Il giudice Salvatore Cassarubea del Tribunale di Sciacca ha condannato il Comune di Santa Ninfa per atti discriminatori (rectius di una discriminazione indiretta ex art. 2, legge n. 67 del 2006) per aver posto uno studente disabile minore, S.G., queste le iniziali, in una posizione di svantaggio rispetto agli altri alunni, non assicurando allo stesso la necessaria assistenza specialistica. Il giudice, altresì, ha ordinato al Comune di Santa Ninfa di provvedere alla nomina di un’assistente all’autonomia ed alla comunicazione in favore del minore, per il recupero delle ore mancanti, per l’anno scolastico 2025/2026, con effetto immediato.

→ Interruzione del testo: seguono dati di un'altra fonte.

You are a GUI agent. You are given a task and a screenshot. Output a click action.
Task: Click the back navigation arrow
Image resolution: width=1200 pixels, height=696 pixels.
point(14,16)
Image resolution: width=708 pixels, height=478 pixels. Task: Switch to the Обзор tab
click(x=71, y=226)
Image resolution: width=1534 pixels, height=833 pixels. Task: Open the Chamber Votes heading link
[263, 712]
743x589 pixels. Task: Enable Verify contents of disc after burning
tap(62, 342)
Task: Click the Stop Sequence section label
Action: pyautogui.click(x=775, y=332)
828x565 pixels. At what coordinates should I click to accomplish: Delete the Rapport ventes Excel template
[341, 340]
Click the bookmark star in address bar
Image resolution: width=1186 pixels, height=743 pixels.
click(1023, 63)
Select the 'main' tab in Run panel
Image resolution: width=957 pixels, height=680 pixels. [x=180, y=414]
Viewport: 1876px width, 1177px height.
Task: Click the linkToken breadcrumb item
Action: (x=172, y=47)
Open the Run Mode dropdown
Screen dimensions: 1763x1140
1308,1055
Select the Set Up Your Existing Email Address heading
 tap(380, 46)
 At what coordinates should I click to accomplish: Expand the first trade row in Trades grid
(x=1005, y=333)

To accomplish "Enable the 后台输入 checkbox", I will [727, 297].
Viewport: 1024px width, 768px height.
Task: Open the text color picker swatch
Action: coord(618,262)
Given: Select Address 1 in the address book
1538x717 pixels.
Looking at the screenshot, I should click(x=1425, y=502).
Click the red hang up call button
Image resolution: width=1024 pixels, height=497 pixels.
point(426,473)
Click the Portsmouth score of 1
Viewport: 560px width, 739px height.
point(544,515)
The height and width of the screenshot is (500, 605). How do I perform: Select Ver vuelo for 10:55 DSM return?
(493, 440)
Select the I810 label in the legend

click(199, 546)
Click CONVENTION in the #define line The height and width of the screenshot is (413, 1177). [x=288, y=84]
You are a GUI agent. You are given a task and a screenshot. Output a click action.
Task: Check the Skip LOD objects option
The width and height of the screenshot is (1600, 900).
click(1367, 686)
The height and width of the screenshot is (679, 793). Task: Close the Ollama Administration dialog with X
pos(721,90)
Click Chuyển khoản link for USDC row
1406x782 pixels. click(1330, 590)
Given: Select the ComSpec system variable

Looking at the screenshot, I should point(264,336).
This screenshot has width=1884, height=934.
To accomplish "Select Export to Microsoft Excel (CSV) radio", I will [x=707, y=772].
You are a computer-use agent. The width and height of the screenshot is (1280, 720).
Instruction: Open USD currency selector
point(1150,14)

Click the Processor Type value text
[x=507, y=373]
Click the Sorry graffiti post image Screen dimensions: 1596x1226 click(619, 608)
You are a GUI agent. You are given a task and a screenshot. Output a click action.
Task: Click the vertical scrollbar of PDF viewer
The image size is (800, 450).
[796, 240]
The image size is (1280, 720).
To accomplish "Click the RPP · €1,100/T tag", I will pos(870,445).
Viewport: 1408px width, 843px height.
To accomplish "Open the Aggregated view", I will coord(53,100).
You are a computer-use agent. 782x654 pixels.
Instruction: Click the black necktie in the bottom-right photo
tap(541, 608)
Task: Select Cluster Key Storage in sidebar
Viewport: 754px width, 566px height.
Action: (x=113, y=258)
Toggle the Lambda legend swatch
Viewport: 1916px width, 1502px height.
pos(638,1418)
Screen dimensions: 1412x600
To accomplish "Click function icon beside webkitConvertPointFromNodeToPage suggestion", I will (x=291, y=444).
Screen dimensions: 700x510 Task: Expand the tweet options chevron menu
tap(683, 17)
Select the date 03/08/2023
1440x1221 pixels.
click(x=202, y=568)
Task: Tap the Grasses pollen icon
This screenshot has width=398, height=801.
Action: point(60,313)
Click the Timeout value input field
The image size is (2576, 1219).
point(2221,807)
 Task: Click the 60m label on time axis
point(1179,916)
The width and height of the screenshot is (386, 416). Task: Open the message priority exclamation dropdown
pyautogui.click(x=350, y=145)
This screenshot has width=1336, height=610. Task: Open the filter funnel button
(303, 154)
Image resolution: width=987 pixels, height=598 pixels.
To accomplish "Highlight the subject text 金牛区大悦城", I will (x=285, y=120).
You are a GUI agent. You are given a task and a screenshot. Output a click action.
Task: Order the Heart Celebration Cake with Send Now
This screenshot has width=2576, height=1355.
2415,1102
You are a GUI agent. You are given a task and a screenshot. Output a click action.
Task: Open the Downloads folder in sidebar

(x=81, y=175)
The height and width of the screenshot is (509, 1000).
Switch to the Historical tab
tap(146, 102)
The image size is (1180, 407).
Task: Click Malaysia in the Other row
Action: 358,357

Il Comune nei confronti dello studente, affetto da handicap grave, aveva attivato il 22 ottobre 2025 la figura dell’assistente all’autonomia e comunicazione per un numero di ore settimanali (8) ridotto rispetto alle 18 ore settimanali che il 17 novembre 2025 ha deliberate il Gruppo di lavoro operativo per l’inclusione nel Piano educativo individualizzato). Così si è posta in essere una condotta discriminatoria. La richiesta di incremento delle ore è stata inoltrata al Comune che non ha ottemperato. Da qui l’azione legale. Dopo la notifica all’ente il Comune ha adempiuto alla richiesta cautelare, assegnando le 18 ore settimanali, ma non avendo provveduto sull’ulteriore richiesta del recupero delle ore in precedenza non erogate il giudice ha emesso sentenza di condanna.
«I Comuni oramai seguono una linea politica che continua a subordinare i diritti fondamentali alle logiche di contenimento della spesa e ad interpretazioni arbitrarie delle leggi – afferma l’avvocato Marichiara Garacci – dimenticando che i diritti non si sospirano e non si rimandano ma si applicano».